Goal:
Can you copy out the entries from the line containing "The height and" through the line containing "(x=43, y=445)", exactly as they appear, leaving out the pictures?

Extracted information:
+ + + +
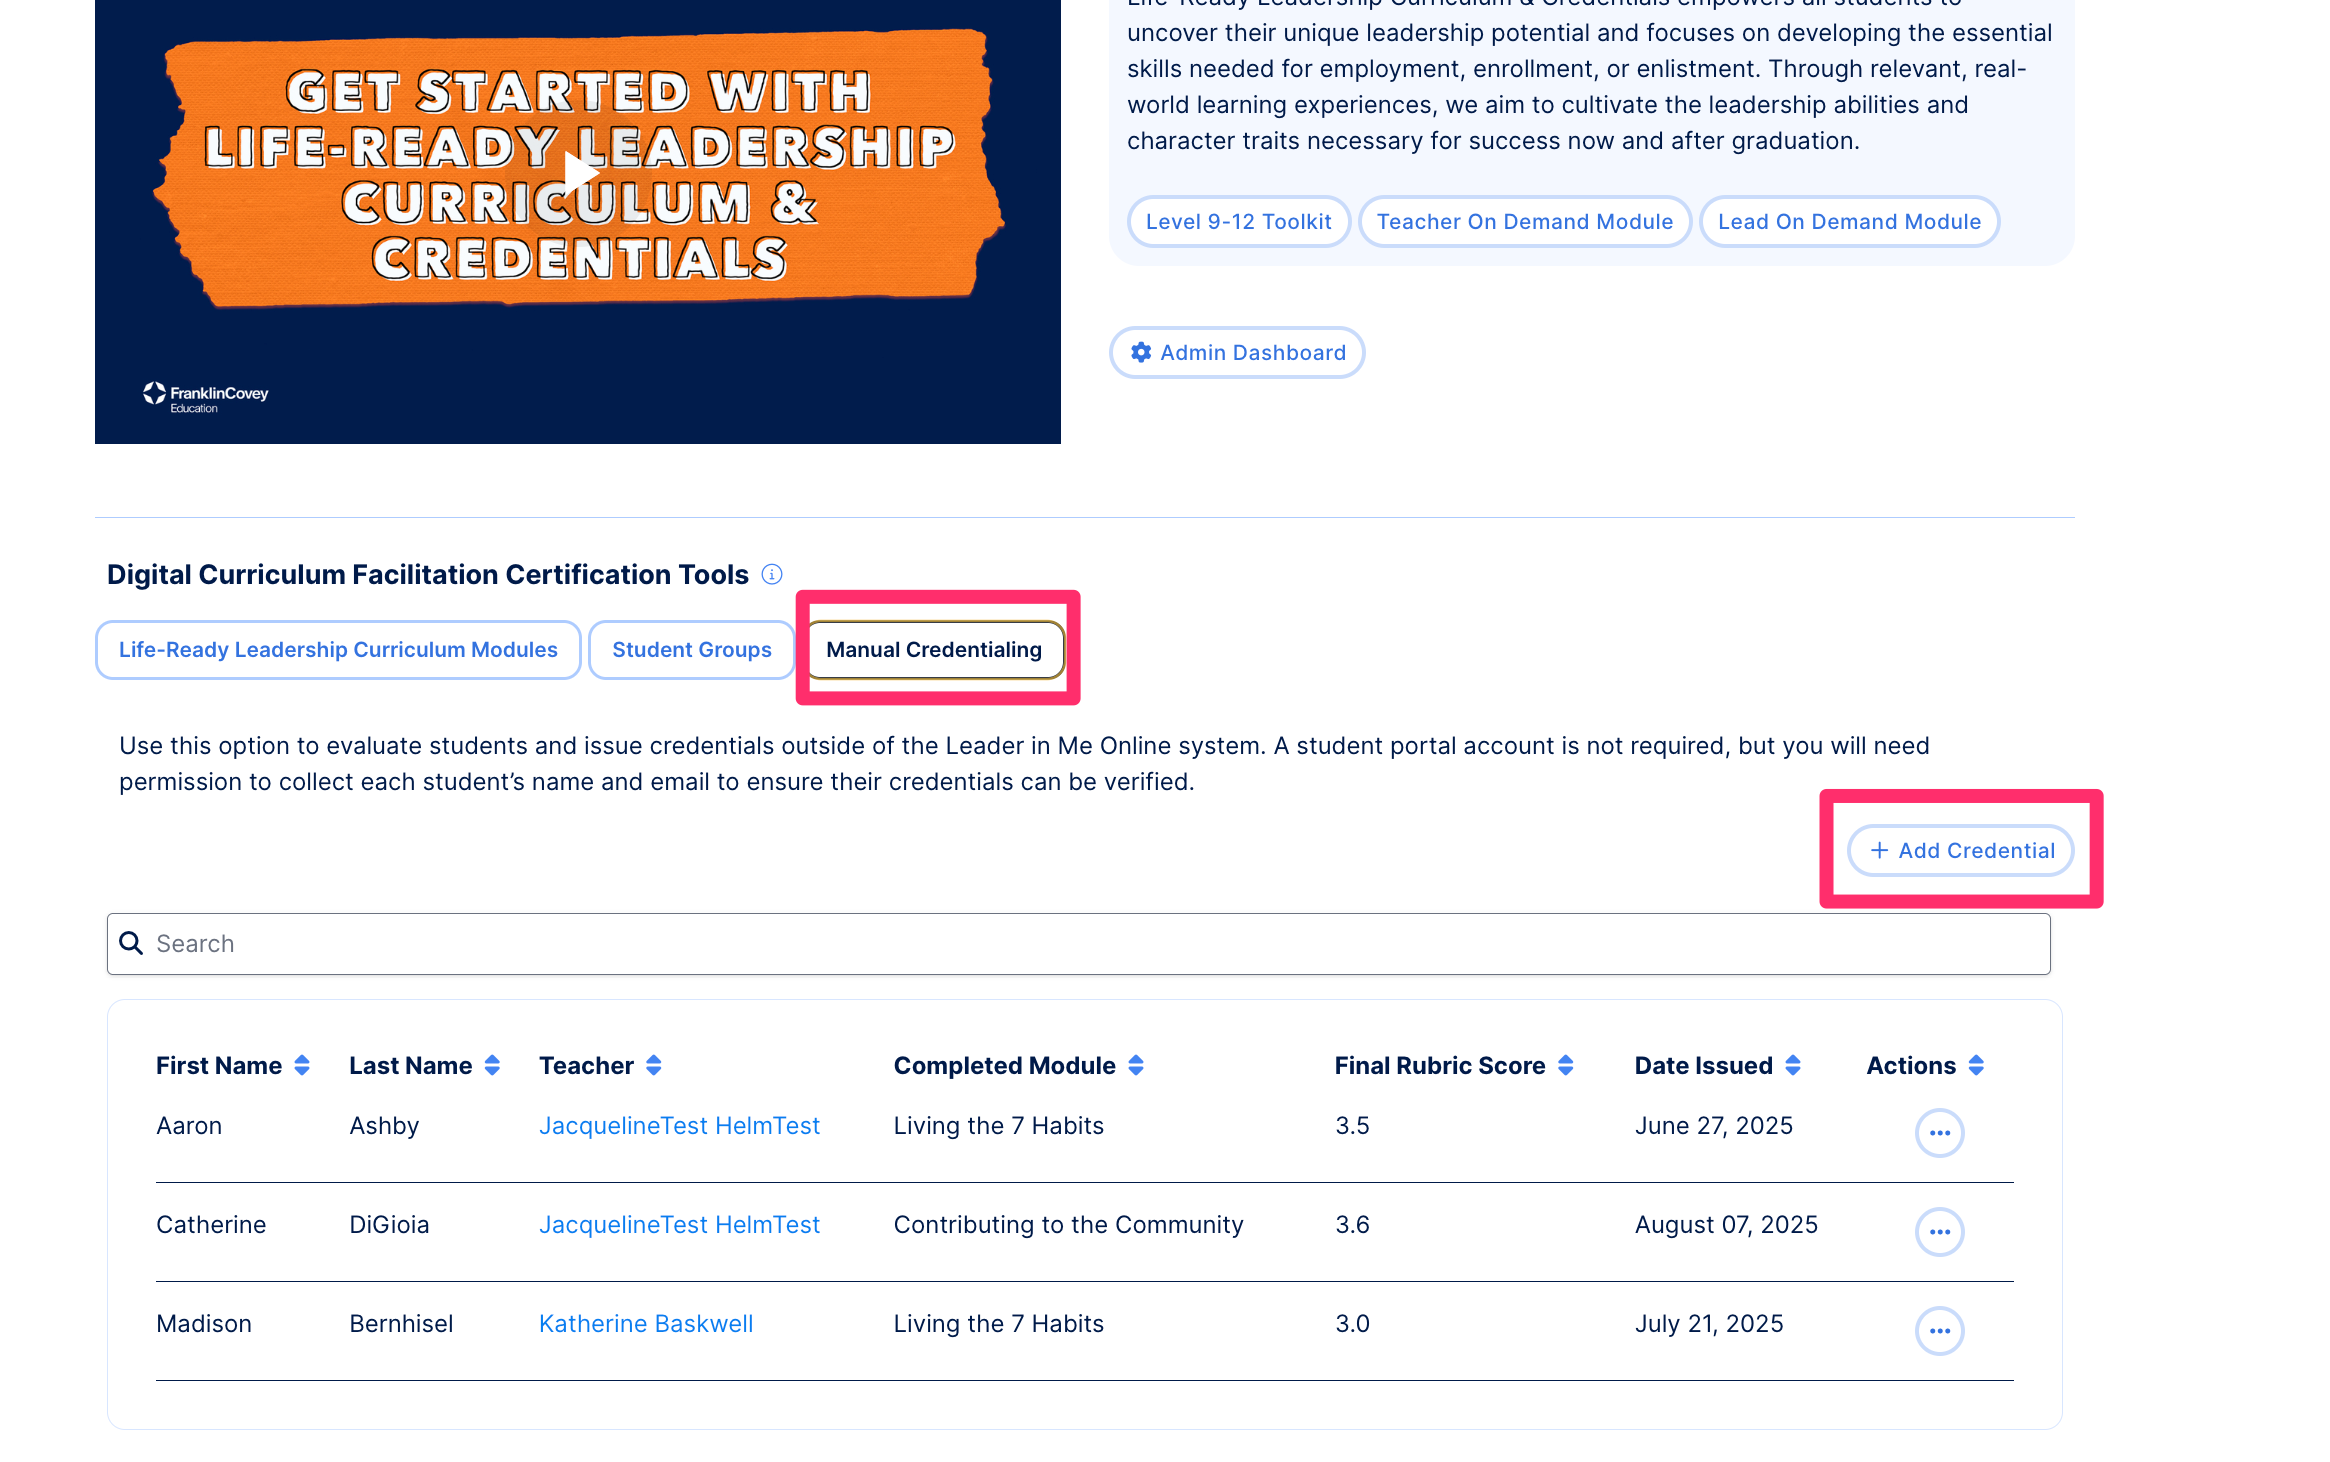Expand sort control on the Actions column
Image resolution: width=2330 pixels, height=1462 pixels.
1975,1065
+ + + +
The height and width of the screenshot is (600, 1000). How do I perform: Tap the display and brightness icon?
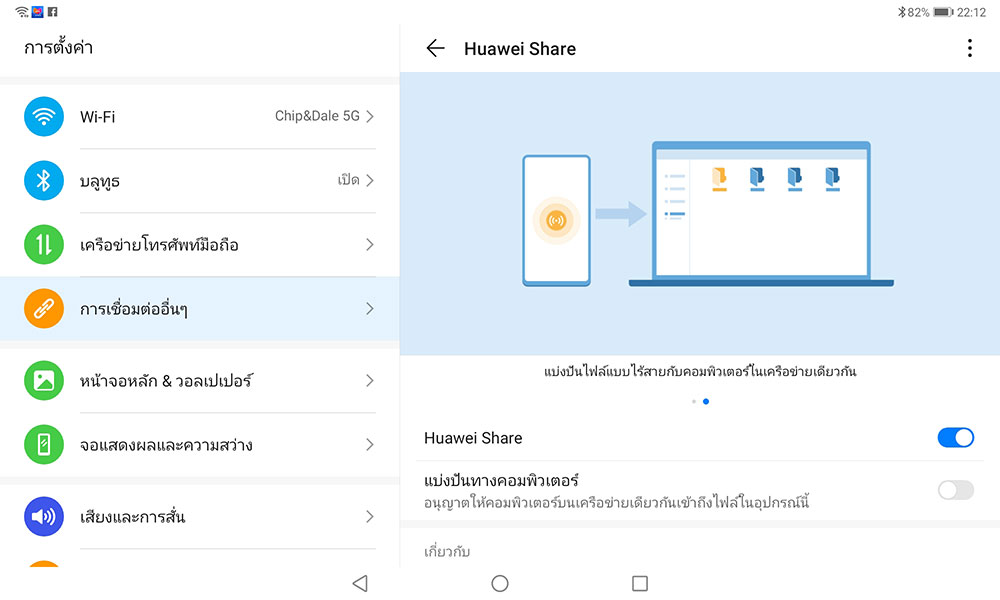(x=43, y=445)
+ + + +
Task solution:
The height and width of the screenshot is (600, 1000). How do I perform: Tap the display and brightness icon?
(x=43, y=445)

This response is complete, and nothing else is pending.